It looks like 2012-13 could be a year for some areas of the Midwest to get hit by heavy snow and ice storms, which can leave large amounts of snow and ice on roofs of agricultural buildings. The recent large snowfall left over a foot of snow and ice on roofs in central Minnesota, but fortunately most of that snow came off roofs during the warmer temperatures that followed. With colder temperatures expected, we cannot count on future snowfalls sliding off. Trusses and rafters must support the increased weight, or roofs may collapse.
University of Minnesota Extension advises that even agricultural buildings with well-designed roofs cannot take excessive (greater than 4 to 6 ft.) amounts of snow. What is a "safe" amount of snow to have on your roof over an extended period of time? An educated guess for the upper Midwest (where snow loads are typically at least 20 lbs. per square ft.) would be 4 ft. of dry snow or 2 ft. of wet heavy snow and ice.

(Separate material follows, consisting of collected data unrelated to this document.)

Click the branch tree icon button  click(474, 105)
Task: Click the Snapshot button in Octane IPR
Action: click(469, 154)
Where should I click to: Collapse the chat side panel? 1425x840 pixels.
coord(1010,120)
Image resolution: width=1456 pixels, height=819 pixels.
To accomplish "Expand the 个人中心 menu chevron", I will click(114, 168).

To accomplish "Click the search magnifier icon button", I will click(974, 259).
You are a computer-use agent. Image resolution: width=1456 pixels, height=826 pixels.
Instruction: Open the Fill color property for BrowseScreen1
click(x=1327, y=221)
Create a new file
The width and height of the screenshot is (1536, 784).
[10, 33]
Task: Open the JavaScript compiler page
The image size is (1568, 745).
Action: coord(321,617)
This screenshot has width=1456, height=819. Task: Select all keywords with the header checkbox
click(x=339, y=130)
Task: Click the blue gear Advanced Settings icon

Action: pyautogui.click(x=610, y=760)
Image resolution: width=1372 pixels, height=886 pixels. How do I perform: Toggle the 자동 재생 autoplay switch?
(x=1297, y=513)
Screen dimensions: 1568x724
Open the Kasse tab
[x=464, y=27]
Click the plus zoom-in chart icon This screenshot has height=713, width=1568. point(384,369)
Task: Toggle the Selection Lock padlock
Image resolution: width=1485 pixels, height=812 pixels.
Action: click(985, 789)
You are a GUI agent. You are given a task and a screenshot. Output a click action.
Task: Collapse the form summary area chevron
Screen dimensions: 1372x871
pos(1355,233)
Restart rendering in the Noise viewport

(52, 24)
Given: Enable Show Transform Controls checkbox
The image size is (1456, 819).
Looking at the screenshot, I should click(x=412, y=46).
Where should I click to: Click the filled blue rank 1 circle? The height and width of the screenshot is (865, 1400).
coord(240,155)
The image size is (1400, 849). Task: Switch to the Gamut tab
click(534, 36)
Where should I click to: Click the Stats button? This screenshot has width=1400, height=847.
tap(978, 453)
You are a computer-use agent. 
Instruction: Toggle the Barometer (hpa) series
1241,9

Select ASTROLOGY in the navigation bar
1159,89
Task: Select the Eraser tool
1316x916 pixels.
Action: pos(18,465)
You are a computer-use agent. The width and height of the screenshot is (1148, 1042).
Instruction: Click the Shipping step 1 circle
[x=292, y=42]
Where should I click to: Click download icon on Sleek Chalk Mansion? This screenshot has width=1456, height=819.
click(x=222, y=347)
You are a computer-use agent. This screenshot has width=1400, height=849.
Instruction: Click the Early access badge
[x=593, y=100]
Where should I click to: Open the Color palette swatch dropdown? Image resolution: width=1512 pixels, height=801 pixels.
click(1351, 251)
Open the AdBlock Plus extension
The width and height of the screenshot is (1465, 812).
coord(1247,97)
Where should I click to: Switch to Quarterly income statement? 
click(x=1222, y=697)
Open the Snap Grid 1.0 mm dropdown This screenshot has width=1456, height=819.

The following factors affect the amount of snow that can build up on a roof. They include:
- roof pitch - snow will not easily slide off flatter roofs (3/12 pitch or less)
- drifting - wind blowing snow around other buildings and trees can create huge snow drifts and uneven snow loads
- "lean-to" or roofs on other lower buildings that "receive" snow or ice sliding off another roof above it
- shingled or roof decks which do not shed snow and ice as easily as metal roofs
- roof valleys or roof areas which collect a lot of snow
What should be done if your building exceeds the above mentioned "safe" snow depths? The simple answer is to get it off as soon as possible. Generally, there is some time between a large snowfall event and possible structural failure. One way to remove snow from a roof is to physically get up on the roof and shovel off the snow. There obviously is a human safety concern of falling off the roof when working on a snow covered and icy roof. Use ladders, safety ropes and take necessary precautions. Hire a professional if possible.
Other alternatives are the use of snow rakes or specialty tools that can be used from the ground or from portable scaffolding. Use extreme caution when working near overhead electrical power lines. Also avoid excessive scraping on the roof or trying to chip off ice. These practices can damage the roof and lead to leaks.
There are other methods of removing snow and ice from roofs. One involves warming the inside of the building sufficiently with large heaters to melt the ice layer, and then waiting for the snow and ice to slide off. Obviously, a lot of heat is necessary for even a moderately-sized building, and it must be an open-trussed structure (no flat ceiling), and have an uninsulated metal roof. Caution is necessary to prevent large chunks of ice and snow that slide off the roof from falling on people, animals or equipment. For flat-ceiling buildings, putting heaters in the attic is generally not recommended because of the fire danger and the possibility of creating ice dams along the building's eaves.